Despite of the significant achievements in the sphere of diagnosis and treatment of acute surgical diseases, in recent decades, there are still rather poor prognoses for the patients with acute thrombosis of mesenteric artery that frequently (in 59-93% cases) are accompanied by in-hospital mortality. In more than 20% of cases of thromboembolism of mesenteric arteries, emboli are multiple, located in various arteries and organs, which even worsens the prognosis of the disease.
If there is a suspicion of thromboembolism of the artery of one or another organ of the abdominal cavity, first of all it is necessary to exclude mesenteric artery embolism. Rapid diagnosis, correct surgical approach and intensive treatment can significantly improve prognosis and reduce mortality.
On 06.03.17, patient A.E., 72, was admitted to the Emergency Medical Care Department in severe condition and was hospitalized to the Intensive Care Unit.
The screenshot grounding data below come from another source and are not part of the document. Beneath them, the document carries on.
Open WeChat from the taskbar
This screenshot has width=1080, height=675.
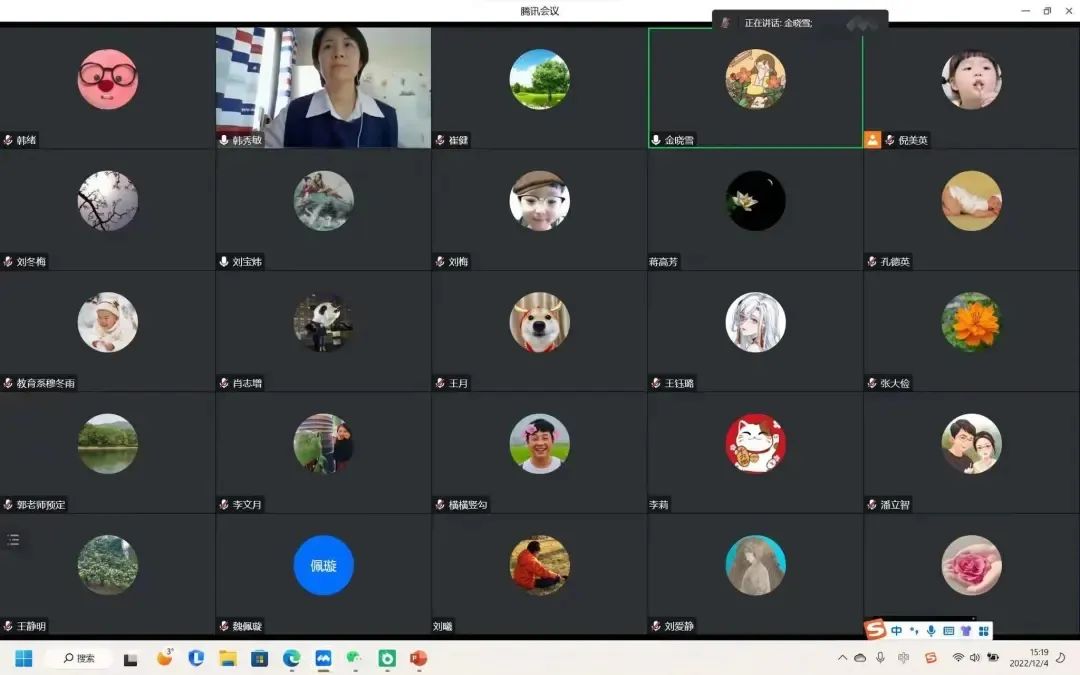pyautogui.click(x=354, y=658)
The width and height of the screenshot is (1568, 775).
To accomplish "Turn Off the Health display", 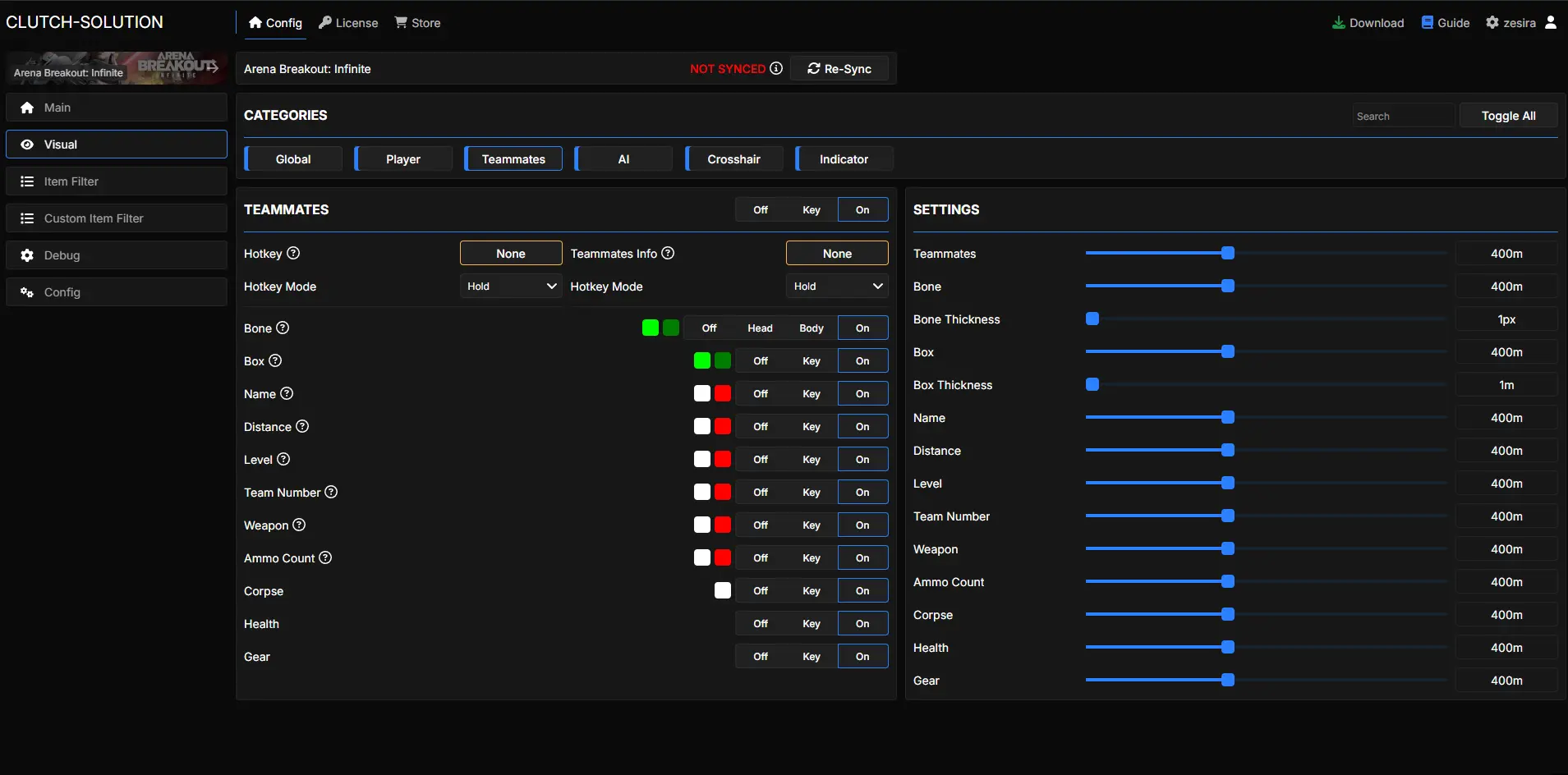I will coord(761,623).
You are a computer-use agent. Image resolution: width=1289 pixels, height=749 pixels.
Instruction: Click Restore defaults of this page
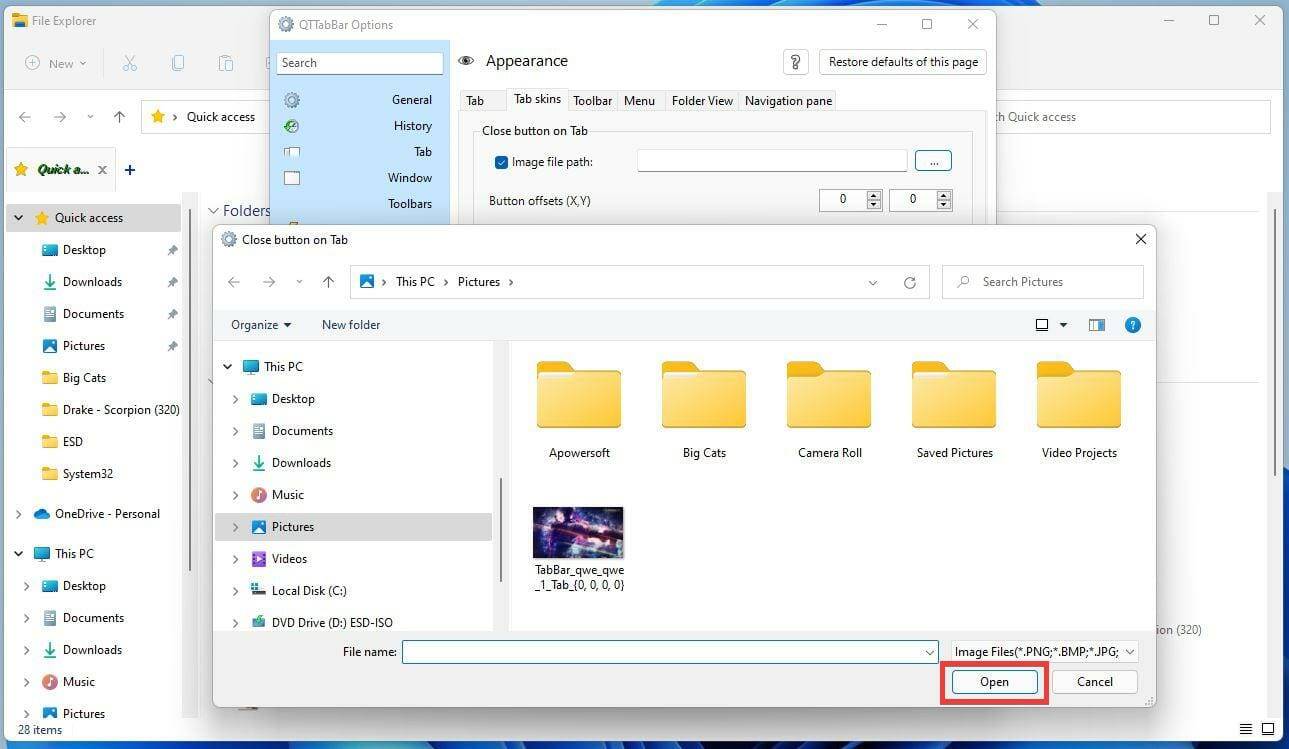pyautogui.click(x=902, y=61)
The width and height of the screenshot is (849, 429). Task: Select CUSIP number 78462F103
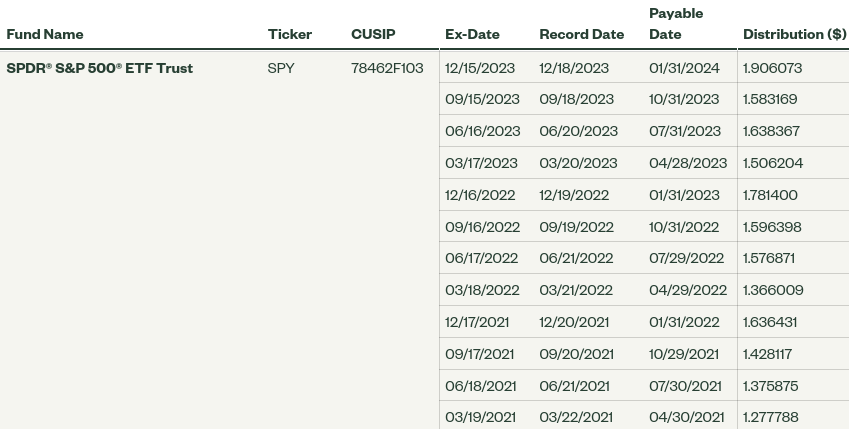coord(387,68)
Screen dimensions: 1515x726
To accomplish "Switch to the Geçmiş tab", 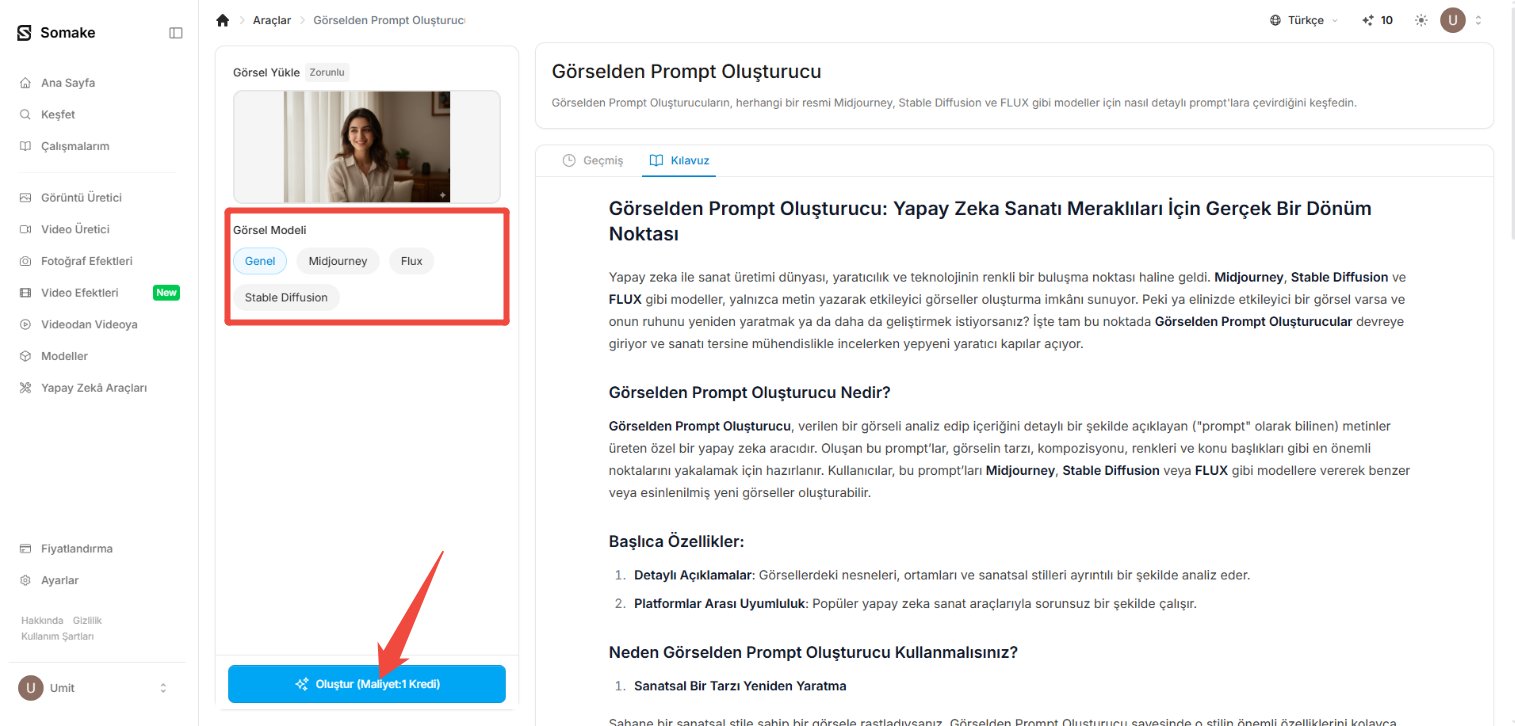I will [593, 160].
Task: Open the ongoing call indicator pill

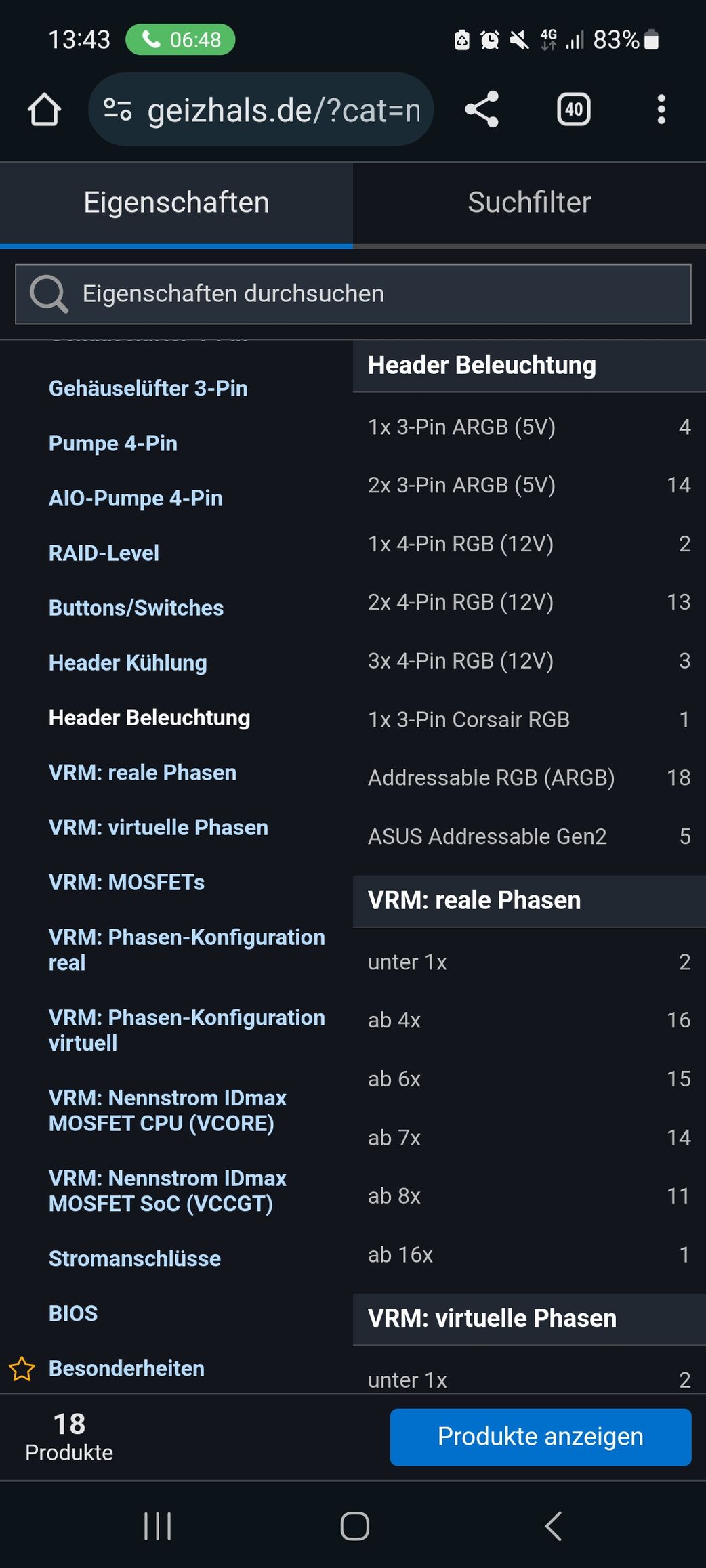Action: click(x=180, y=39)
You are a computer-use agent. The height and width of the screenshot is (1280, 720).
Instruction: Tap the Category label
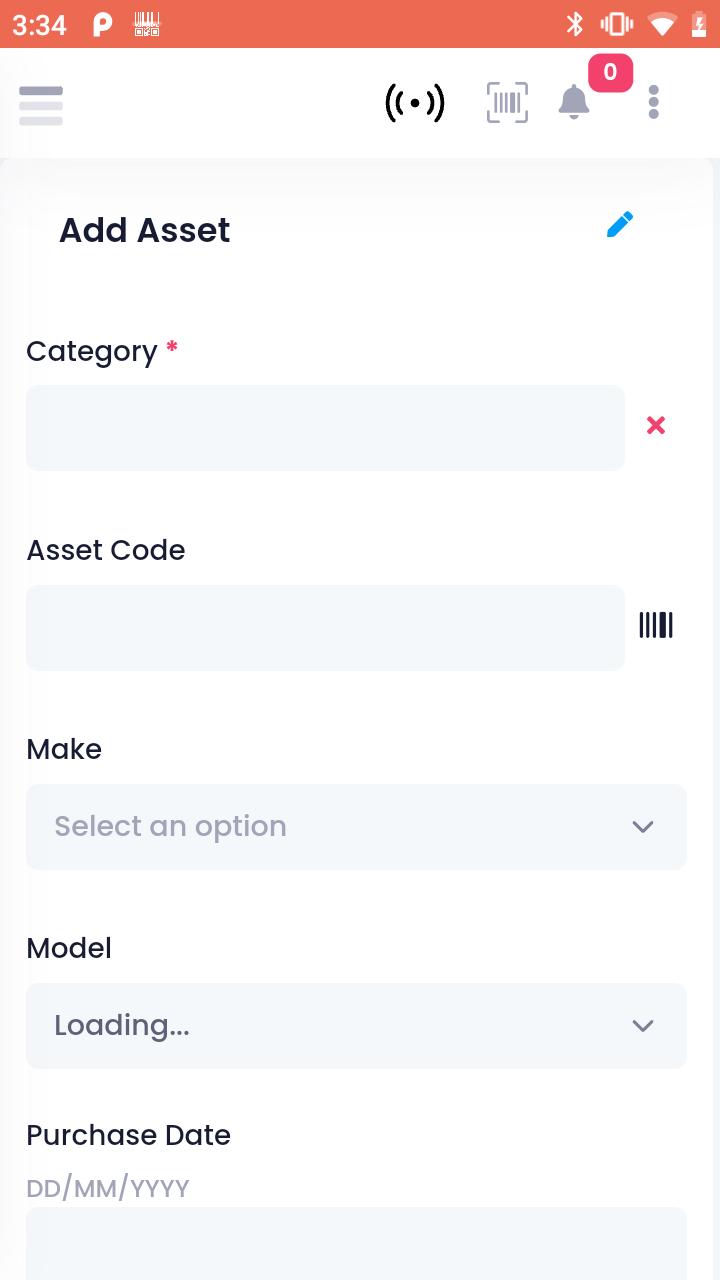click(x=92, y=352)
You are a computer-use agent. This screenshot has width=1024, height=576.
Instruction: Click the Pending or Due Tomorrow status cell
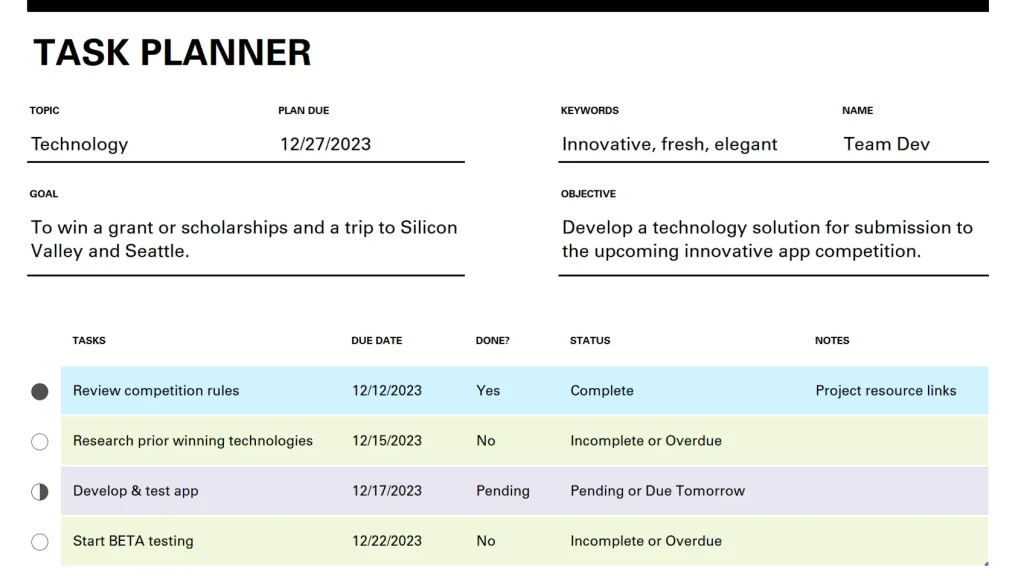[657, 491]

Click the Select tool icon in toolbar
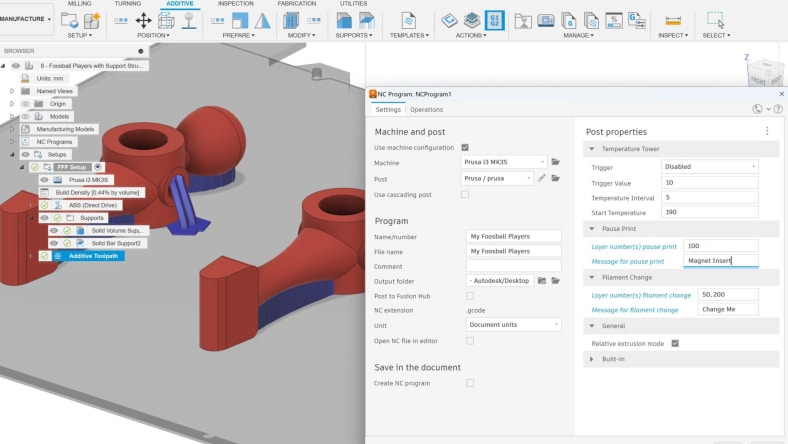(x=715, y=20)
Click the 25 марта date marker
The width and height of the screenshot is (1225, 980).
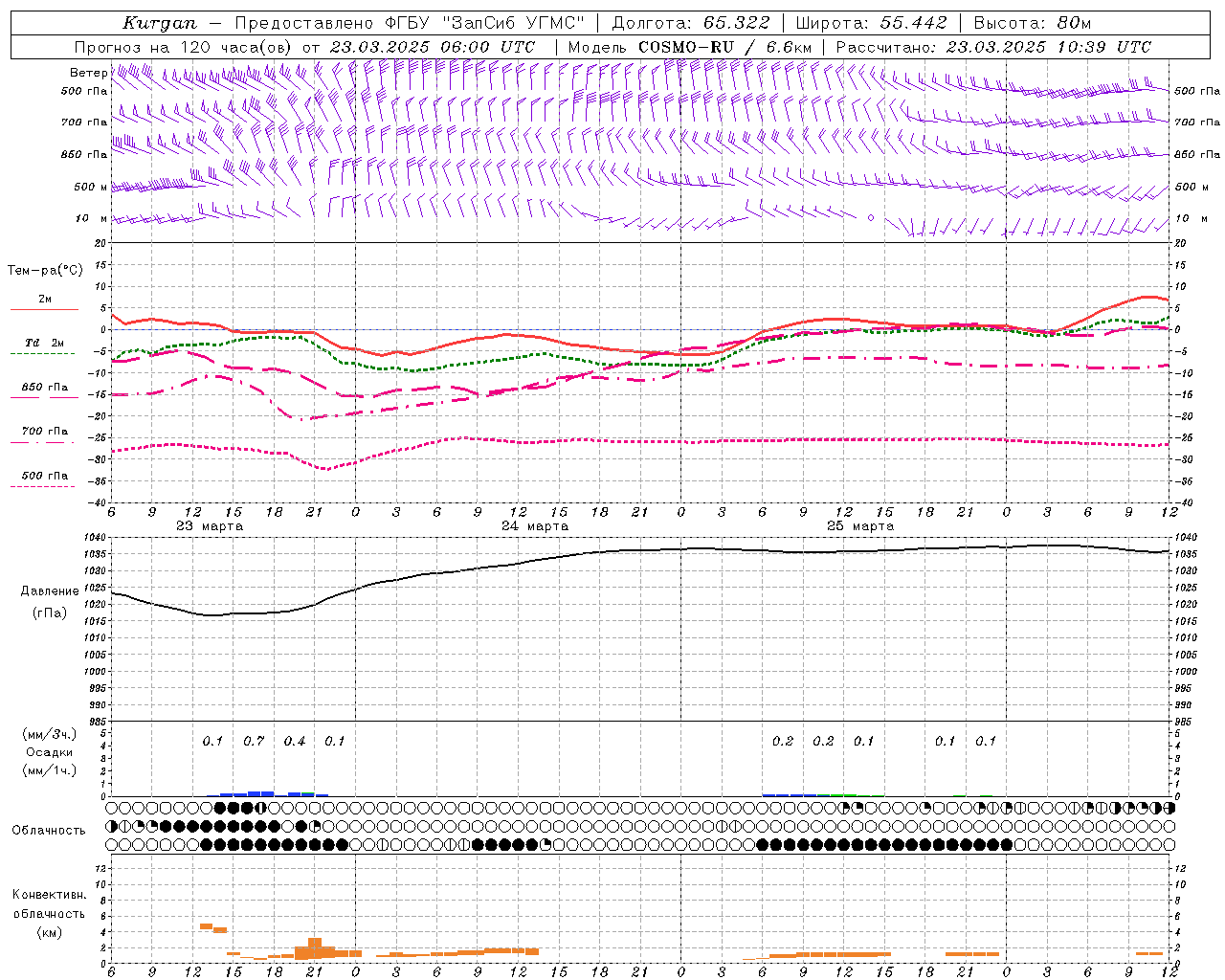point(860,526)
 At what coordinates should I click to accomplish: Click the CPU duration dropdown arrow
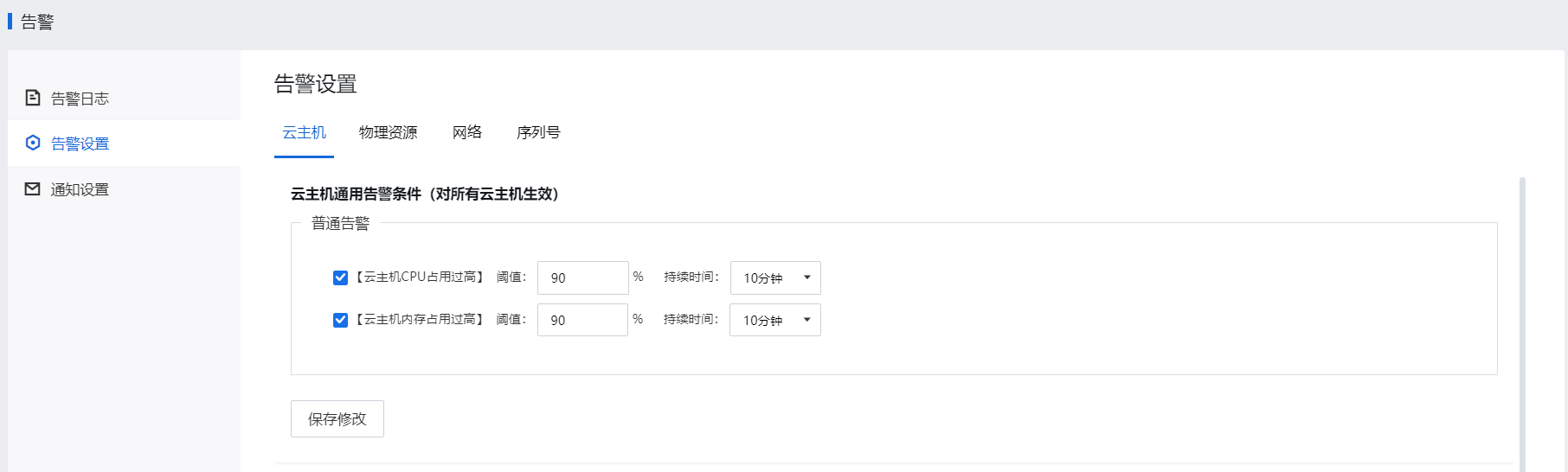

Complaints appeared and developed a day before coming to the hospital (the patient also had atrial fibrillation and post-thrombophlebitic syndrome).
CT angiography revealed a picture of stenosis of the abdominal aorta and its branches, embolism of the right branch of the superior mesenteric artery (Fig. 1), embolism of the right common femoral artery (Fig. 2), and post infarction cystic formations in the spleen.
CT images of the embolism of the right branch of the superior mesenteric artery
CT images of post infarction cystic formations in the spleen.
On 06.03.17, due to strict life-threatening indications, median laparotomy was carried out by the team of general surgeons of the General & Thoracic Surgery Department headed by Dr. Vardanyan A.S., PhD (c.m.s.). During the intraoperative inspection necrosis of the distal 2/3 of the jejunum, the entire ileal and right half of the colon was revealed (Fig. 3).
Intraoperative inspection showed necrosis of the distal 2/3 of the jejunum, entire ileal and right half of the colon.
Viable was only the proximal part of the jejunum for a long of 50-60 cm from the Treitz ligament, and also in the left half of the large intestine, including the sigmoid colon and rectum (Fig. 4).
The viable part of the intestine.
Resection of necrotic intestinal parts with the formation of jejuno-transverse anastomosis side-by-side with 2-row nodal sutures was performed.
After closing the laparotomy wound, the team of vascular surgeons under the Head of Vascular and Laser Surgery Department Dr. A. Badalyan MD, Ph.D, performed endarterectomy of the right common and deep femoral artery, profundoplasty with an alloy prosthesis (chronic occlusion of the superficial femoral artery from its ostium was revealed, the common femoral artery was also obstructed by embolus; significant fibrocalcinosis of blood vessels was also revealed, including deep femoral artery up to 5 cm). (Fig. 5).
Endarterectomy of the right common and deep femoral artery, profundoplasty with alloy prosthesis.
The postoperative period was uneventful, intestinal activity was restored on the 3rd day. Acute ischemia of the right lower limb was completely solved without postischemic complications. After repeated duplex scanning with positive results, the patient was transferred to the general surgery department, and was discharged on the 10th day with recovery.
There are 4 types of acute hypoperfusion of the intestine. The most common cause (40-50% of cases) is arterial embolism. Cardiogenic embolism is the most common cause of acute mesenteric ischemia. By frequency of occurrence, on the second place is an acute mesenteric thromboses (25-30%). Non-occlusive mesenteric ischemia occurs in a low cardiac output combined with diffuse mesenteric vasoconstriction. Thrombosis of mesenteric veins is a relatively rare cause of ischemia (just over 10%) of the abdominal organs. The superior mesenteric artery is most vulnerable to embolism due to the acute angle with the aorta and its large diameter.
Researches revealed only 2 cases when combined embolization of the mesenteric artery and lower extremity with acute ischemia were described (in the literature the case of combined thromboembolism of the superior mesenteric artery and brachial artery was described, when late diagnosis led to amputation of the upper limb).
Highly complex and unique surgical intervention, carried out by a multidisciplinary team of highly qualified surgeons of the Erebouni MC, with the correct definition of tactics and sequence of the multiprofile intervention, not only saved the patient's life, but also prevented limb amputation and his further disability!